■ Activity ■
Restate all the data word for word and omit the pictures.

■ The records ■
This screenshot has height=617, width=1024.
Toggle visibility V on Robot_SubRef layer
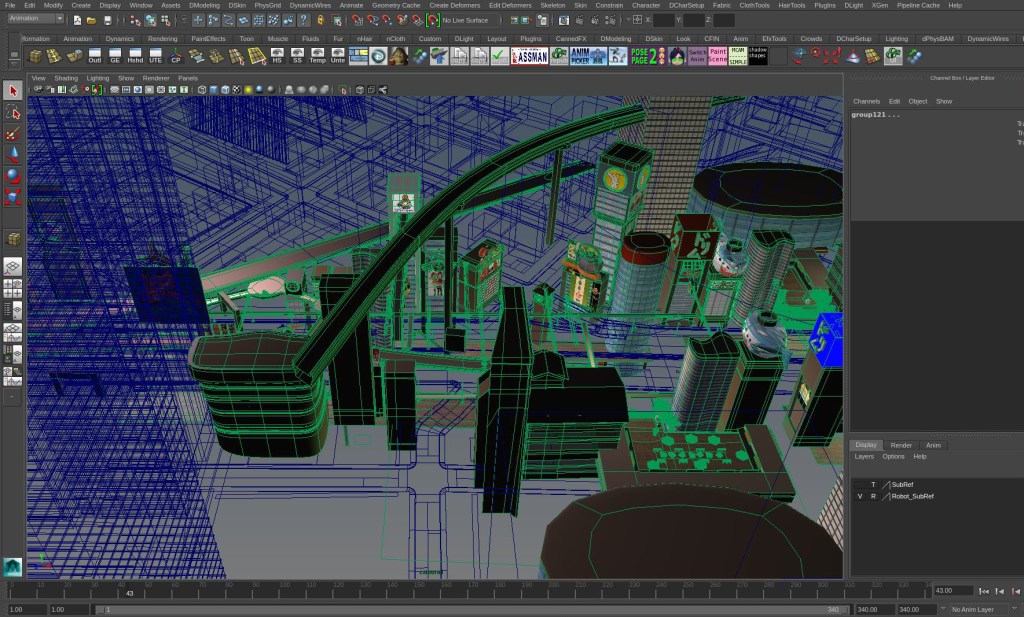[860, 496]
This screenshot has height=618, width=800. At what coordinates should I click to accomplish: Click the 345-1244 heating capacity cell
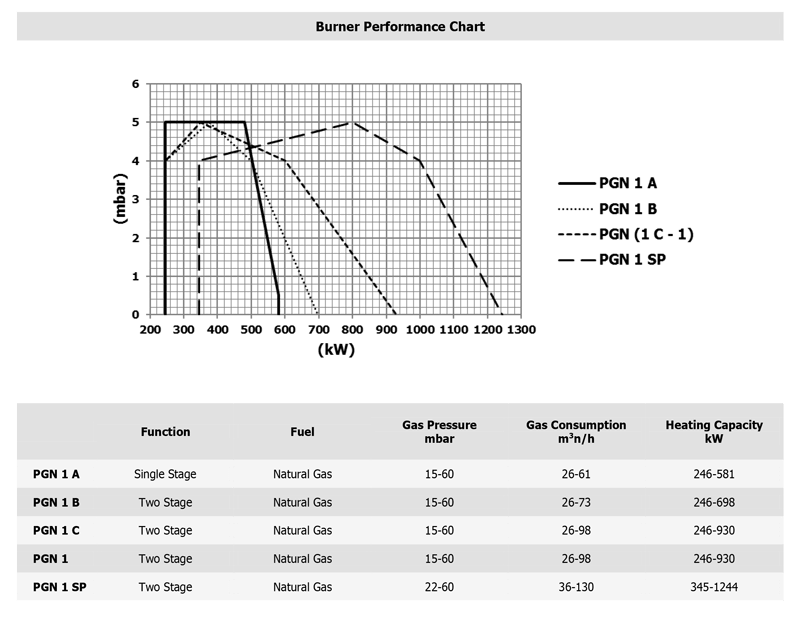click(x=714, y=587)
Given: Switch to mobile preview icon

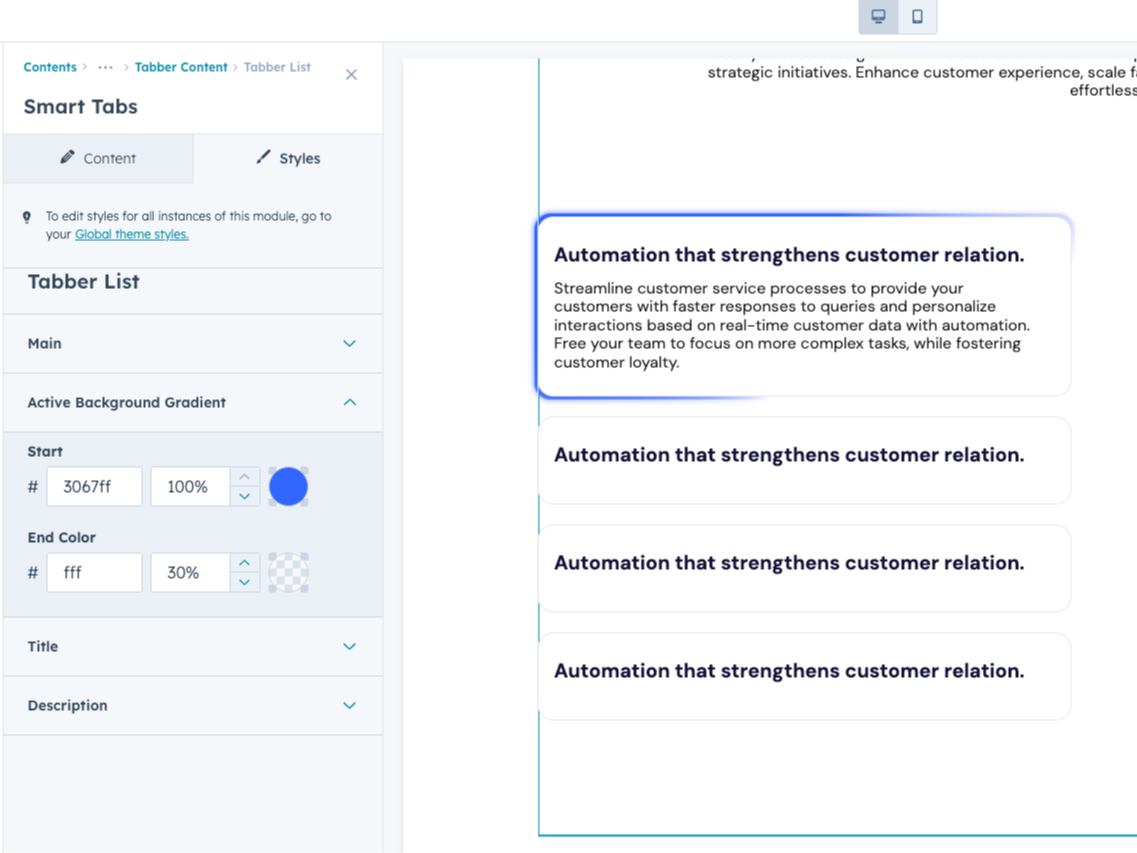Looking at the screenshot, I should click(917, 17).
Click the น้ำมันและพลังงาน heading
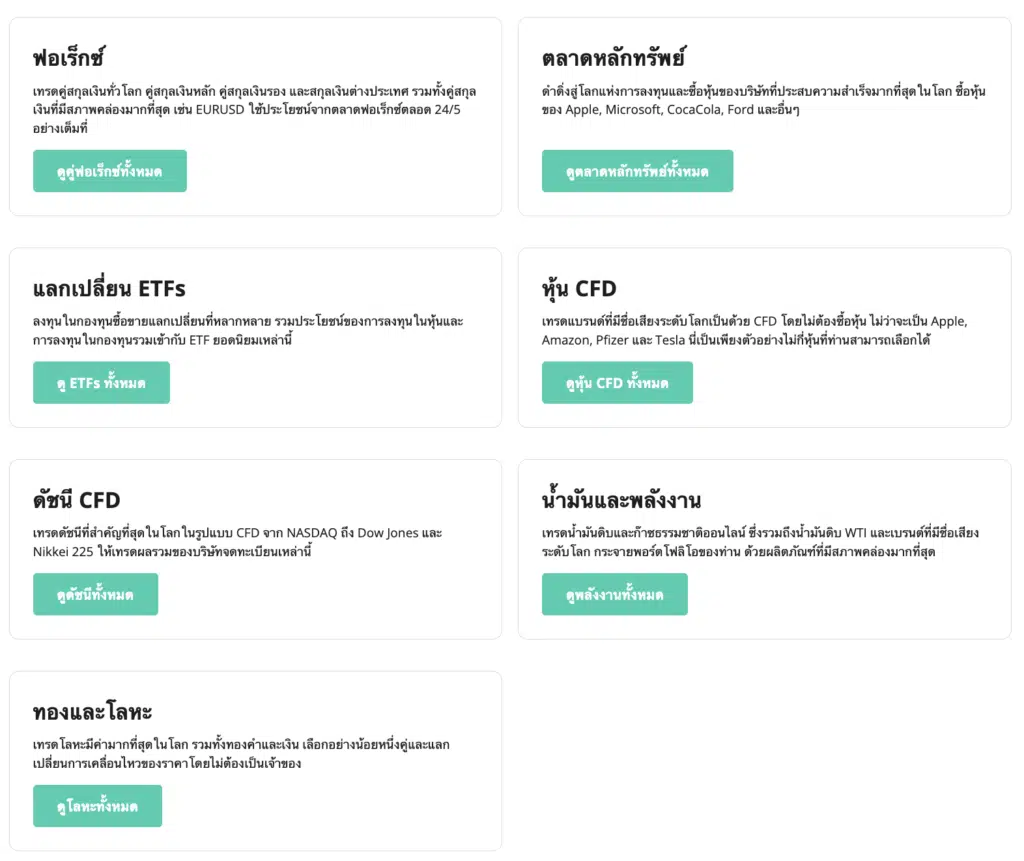Image resolution: width=1024 pixels, height=861 pixels. tap(621, 499)
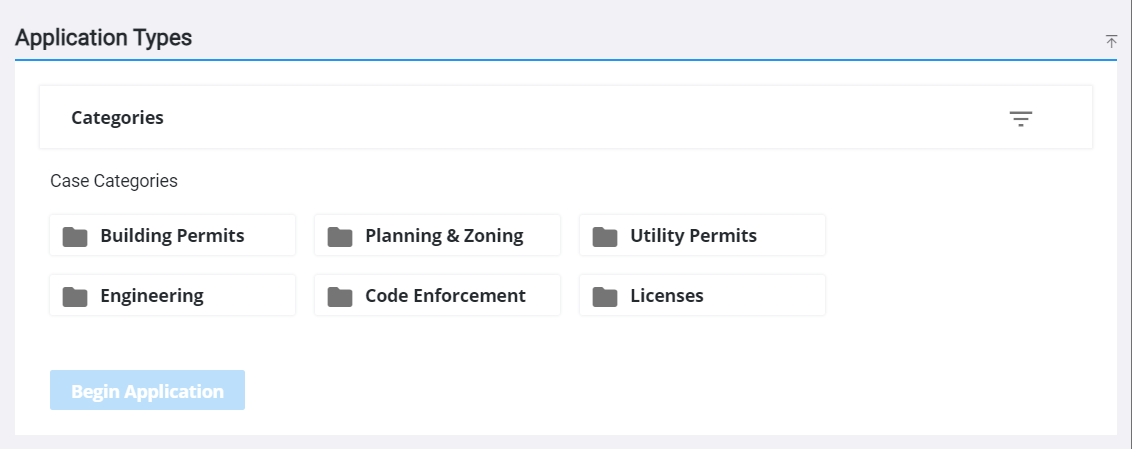Click the folder icon beside Code Enforcement
1132x449 pixels.
click(340, 296)
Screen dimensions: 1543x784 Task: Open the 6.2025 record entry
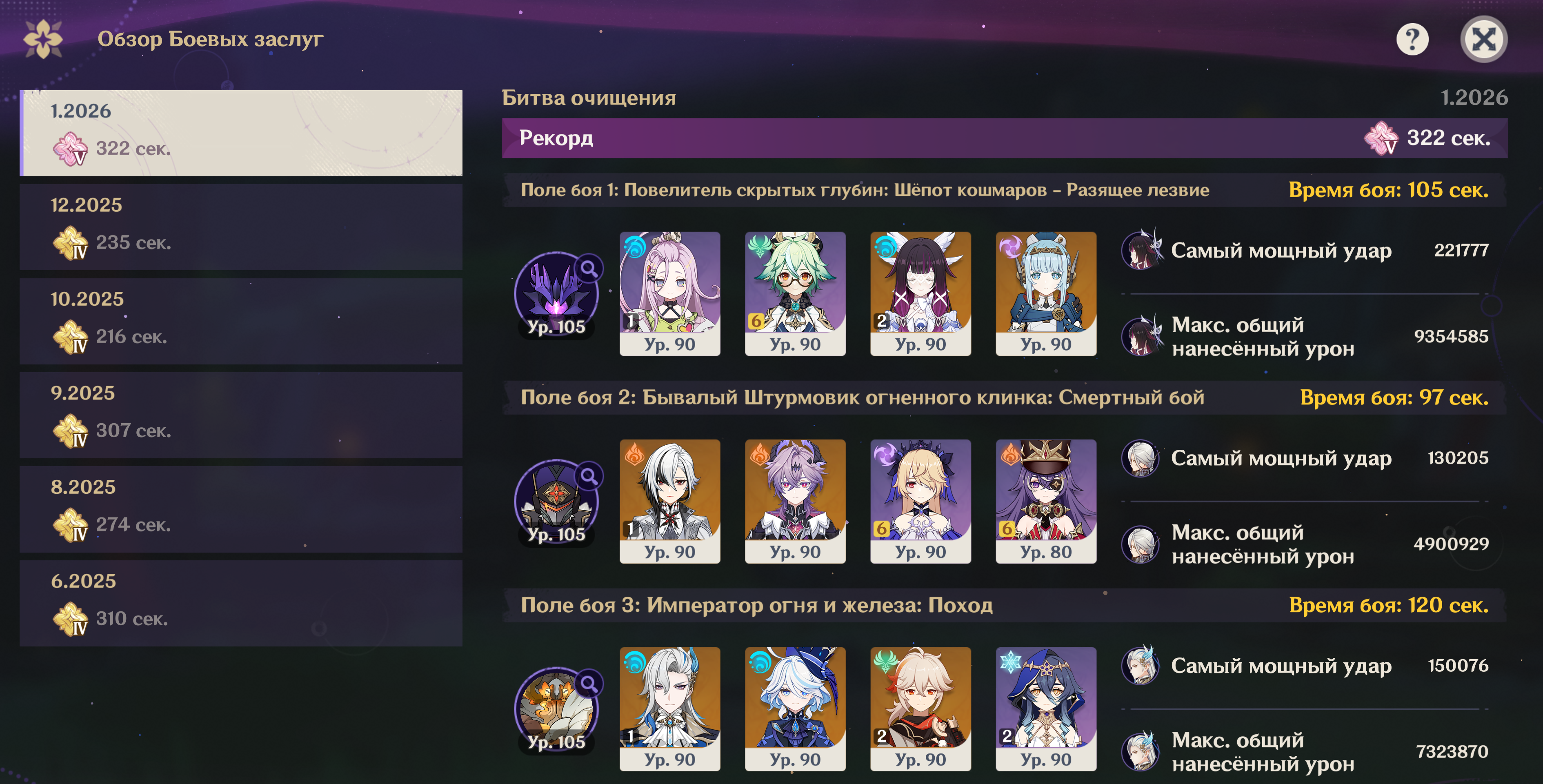241,603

■ Answer area ■
This screenshot has height=617, width=1024.
Toggle visibility V on Robot_SubRef layer
[860, 496]
This screenshot has height=618, width=800. At what coordinates should I click to accomplish: Click the 345-1244 heating capacity cell
click(x=714, y=587)
Given: Switch to mobile preview icon

Looking at the screenshot, I should click(917, 17).
Click the น้ำมันและพลังงาน heading
Image resolution: width=1024 pixels, height=861 pixels. tap(621, 499)
Click the folder icon beside Code Enforcement
1132x449 pixels.
click(340, 296)
Screen dimensions: 1543x784 Task: Open the 6.2025 record entry
241,603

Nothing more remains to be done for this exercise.